↓↓↓

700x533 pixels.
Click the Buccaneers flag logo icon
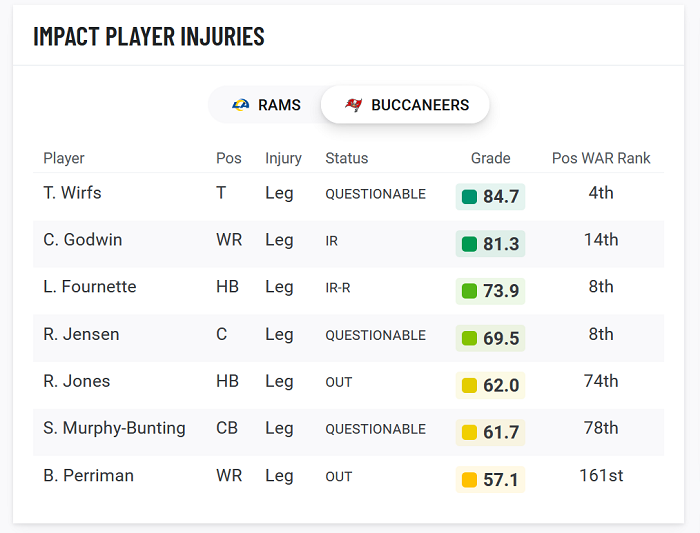pyautogui.click(x=354, y=105)
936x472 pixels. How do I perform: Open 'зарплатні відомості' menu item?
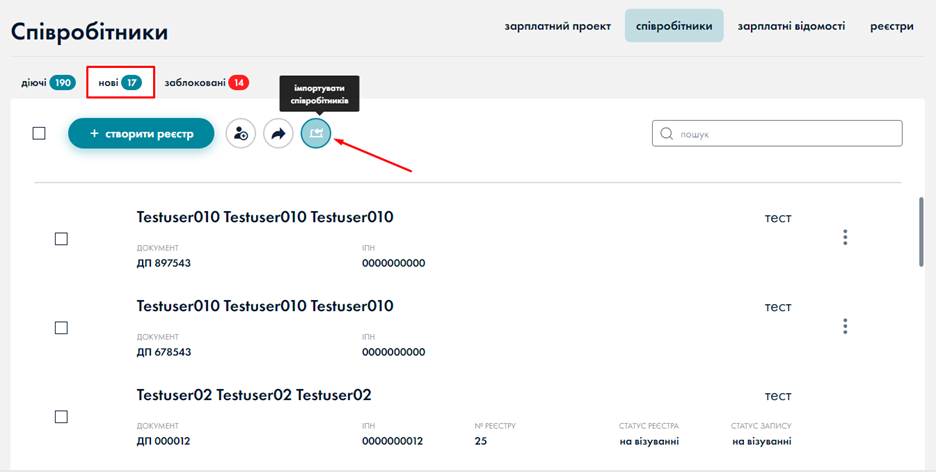tap(791, 26)
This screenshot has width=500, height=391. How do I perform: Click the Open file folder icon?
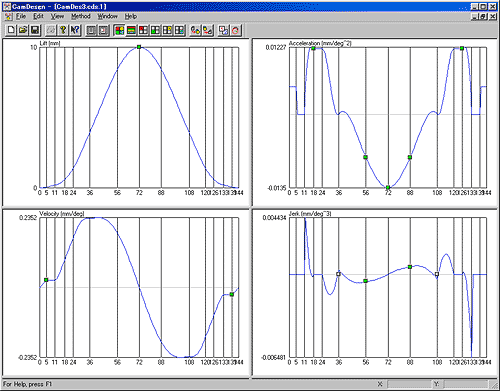[x=23, y=30]
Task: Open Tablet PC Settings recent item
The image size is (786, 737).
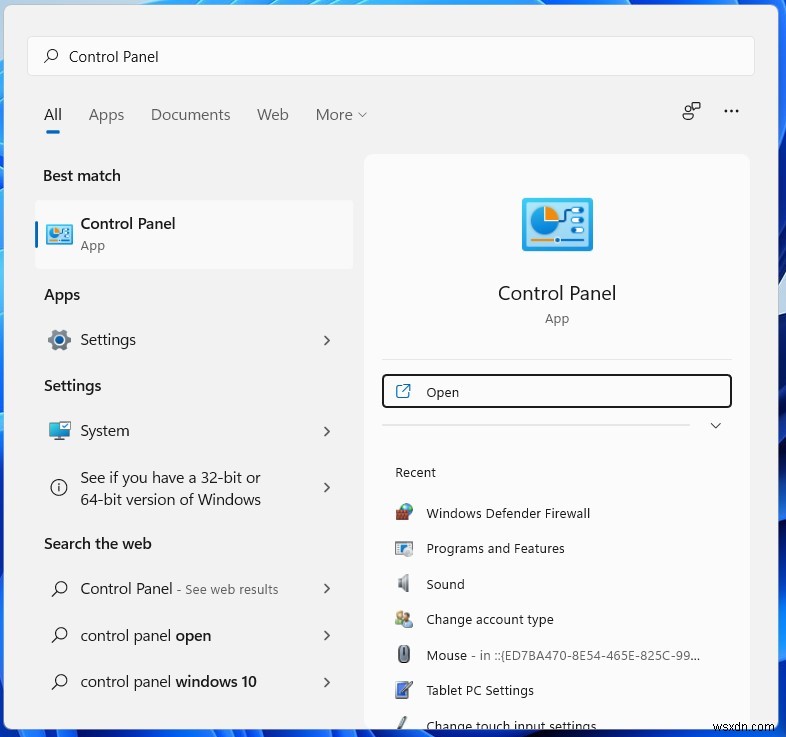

↑↑↑

▸ **Task**
Each line from the one containing "Task: Open Tablet PC Settings recent item" through the last line above should be retyped exactly, and no other line. Any picture is to be left out.

▸ **Output of the exercise**
Task: Open Tablet PC Settings recent item
The image size is (786, 737).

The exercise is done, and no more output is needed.